Notre orgueil national dût-il en souffrir, il est loisible aujourd'hui de se demander ce que l'histoire retiendra de ce semestre où les membres du gouvernement français ont présidé les différents Conseils des ministres chargés, avec le Parlement européen, d'adopter les directives.
Si des avancées significatives ont été enregistrées ici ou là, il n'en reste pas moins que la France n'aura pas su impulser une nouvelle dynamique à la construction européenne, empêtrée qu'elle était dans une campagne présidentielle appelée à durer encore plus d'un an.

Les faits sont têtus, et n'en déplaise aux tenants du souverainisme (de droite comme de gauche), il n'est pas exact de dire que la présidence française a été un échec. Aidés par une conjoncture malheureuse, nos ministres ont ainsi obtenu le renforcement des directives européennes sur le transport maritime ou l'interdiction des farines animales. Martine Aubry s'est aussi beaucoup démenée pour parvenir à l'adoption d'un agenda social européen pour les cinq prochaines années, fixant notamment des objectifs en matière de taux d'emploi ou d'activité féminine. Un accord de principe est aussi intervenu sur le statut d'entreprise de droit européen, un vieux serpent de mer sans cesse reporté depuis trente ans, et qui pourrait éviter les surenchères nationales dans la fixation du siège social des grandes entreprises opérant sur l'ensemble de l'Union.

Et pourtant, on ne peut s'empêcher de considérer qu'un certain nombre d'occasions ont bel et bien été ratées, et ne se représenteront peut-être pas de sitôt. Le sommet de Nice, par exemple, s'est réduit à un débat de marchands de tapis sur la pondération des voix au Conseil ou le nombre de commissaires, et la proclamation de la Charte des droits fondamentaux est passée pratiquement inaperçue. Il est vrai que, faute sans doute d'engagement suffisant de la France sur ce dossier, le texte en question paraissait quelque peu filandreux. La déception fut d'autant plus amère que cette charte, pour insuffisante quelle soit, notamment dans le domaine des droits sociaux, n'était même pas intégrée aux traités, lui ôtant pour le coup toute portée contraignante. Lorsqu'il s'était agi d'imposer aux peuples européens les trop fameux critères de convergence sur l'inflation ou le taux de déficit public, on avait connu un gouvernement français plus offensif...

— CONSIGNES —
**A)** Répétez mot pour mot l'article sur la présidence française, tout le passage depuis « Notre orgueil national » jusqu'à « d'adopter les directives. ».
**B)** Répondez brièvement à ces questions sur l'article consacré à la présidence française :
(i) Combien de temps la campagne présidentielle était-elle encore appelée à durer ?
(ii) Sur combien d'années porte l'agenda social européen que Martine Aubry cherchait à faire adopter ?
(iii) Depuis combien de temps le statut d'entreprise de droit européen était-il sans cesse reporté ?
**C)** Reprenez l'article sur la présidence française de l'Union et poursuivez-le après sa dernière phrase.

[Lignes pour repérer les éléments affichés]
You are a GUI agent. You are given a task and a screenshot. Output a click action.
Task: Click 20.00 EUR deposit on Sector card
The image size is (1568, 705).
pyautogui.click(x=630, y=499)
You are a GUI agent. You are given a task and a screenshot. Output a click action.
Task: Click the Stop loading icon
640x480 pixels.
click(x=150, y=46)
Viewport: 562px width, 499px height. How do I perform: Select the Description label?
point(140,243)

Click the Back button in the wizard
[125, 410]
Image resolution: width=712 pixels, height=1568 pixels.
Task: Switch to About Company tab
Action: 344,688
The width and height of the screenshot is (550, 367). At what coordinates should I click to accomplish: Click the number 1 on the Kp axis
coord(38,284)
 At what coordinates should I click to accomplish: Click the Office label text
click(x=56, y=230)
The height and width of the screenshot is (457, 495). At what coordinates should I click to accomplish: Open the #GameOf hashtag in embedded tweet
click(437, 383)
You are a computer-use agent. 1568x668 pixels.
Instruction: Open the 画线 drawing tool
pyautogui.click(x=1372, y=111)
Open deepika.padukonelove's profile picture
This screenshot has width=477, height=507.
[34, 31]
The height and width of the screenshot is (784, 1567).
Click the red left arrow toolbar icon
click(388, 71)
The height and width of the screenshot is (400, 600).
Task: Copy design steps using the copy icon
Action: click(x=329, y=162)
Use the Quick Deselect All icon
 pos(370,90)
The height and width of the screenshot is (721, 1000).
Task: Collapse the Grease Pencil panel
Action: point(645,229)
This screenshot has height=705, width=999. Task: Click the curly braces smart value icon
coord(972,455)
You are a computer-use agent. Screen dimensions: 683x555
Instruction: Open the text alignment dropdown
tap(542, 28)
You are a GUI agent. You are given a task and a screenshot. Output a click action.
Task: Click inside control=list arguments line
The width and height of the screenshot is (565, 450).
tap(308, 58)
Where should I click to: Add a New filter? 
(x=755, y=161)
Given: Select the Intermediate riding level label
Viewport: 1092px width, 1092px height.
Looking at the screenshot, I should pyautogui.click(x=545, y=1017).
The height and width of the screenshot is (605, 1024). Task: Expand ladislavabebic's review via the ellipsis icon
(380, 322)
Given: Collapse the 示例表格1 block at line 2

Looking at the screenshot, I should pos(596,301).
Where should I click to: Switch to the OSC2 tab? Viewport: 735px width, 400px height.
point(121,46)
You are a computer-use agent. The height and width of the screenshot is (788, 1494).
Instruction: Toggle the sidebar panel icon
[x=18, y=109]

— CORRIGÉ DE L'EXERCICE —
**A)**
Notre orgueil national dût-il en souffrir, il est loisible aujourd'hui de se demander ce que l'histoire retiendra de ce semestre où les membres du gouvernement français ont présidé les différents Conseils des ministres chargés, avec le Parlement européen, d'adopter les directives.

**B)**
(i) Encore plus d'un an.
(ii) Les cinq prochaines années.
(iii) Depuis trente ans.

**C)**
De même, l'accent porté uniquement sur les règles institutionnelles permettant l'élargissement a sans doute nui aux efforts visant à faire de l'eurogroupe un pendant politique efficace à la toute-puissante Banque centrale européenne. Et l'harmonisation fiscale, dont la nécessité est pourtant de l'ordre de l'évidence, n'aura guère avancé d'un pouce (complaisance coupable envers nos amis du New Labour ?), desservant du même coup nombre de dossiers économiques importants, comme celui de l'agenda social.

Pour tout dire, si nos partenaires ont pu parler d'« arrogance » à propos de l'attitude française, il serait plus juste de la qualifier de velléitaire. L'œil fixé sur l'échéance de 2002 comme naguère sur la ligne bleue des Vosges, les deux têtes de notre exécutif ont fait de cette présidence de l'Union un enjeu de politique intérieure, allant même jusqu'à laver leur linge sale lors d'une conférence de presse devant un chancelier allemand médusé. Dans un tel contexte, il n'est pas étonnant que la discussion « technique » sur les conditions de l'élargissement ait prévalu sur les aspects politiques et sociaux. Les instituts de sondages diront si cette stratégie s'est avérée payante à court terme, mais il n'est pas besoin d'être grand clerc pour deviner qu'à long terme la construction européenne a connu un coup d'arrêt, et le prestige international de la France s'en trouve aussi ébréché que l'hélice d'un certain porte-avion !

Tous ceux qui, à longueur de congrès, nous expliquaient que l'Europe n'avait pas de tradition fédéraliste et que l'avenir résidait dans les États-nations pourront-ils, à la lumière de ce bilan contrasté, nous expliquer pourquoi les seuls à se faire aujourd'hui les porteurs d'une vision d'avenir pour l'Europe sont, par l'intermédiaire des propositions du ministre des Affaires étrangère Joshka Fischer, les représentants de la République fédérale d'Allemagne ?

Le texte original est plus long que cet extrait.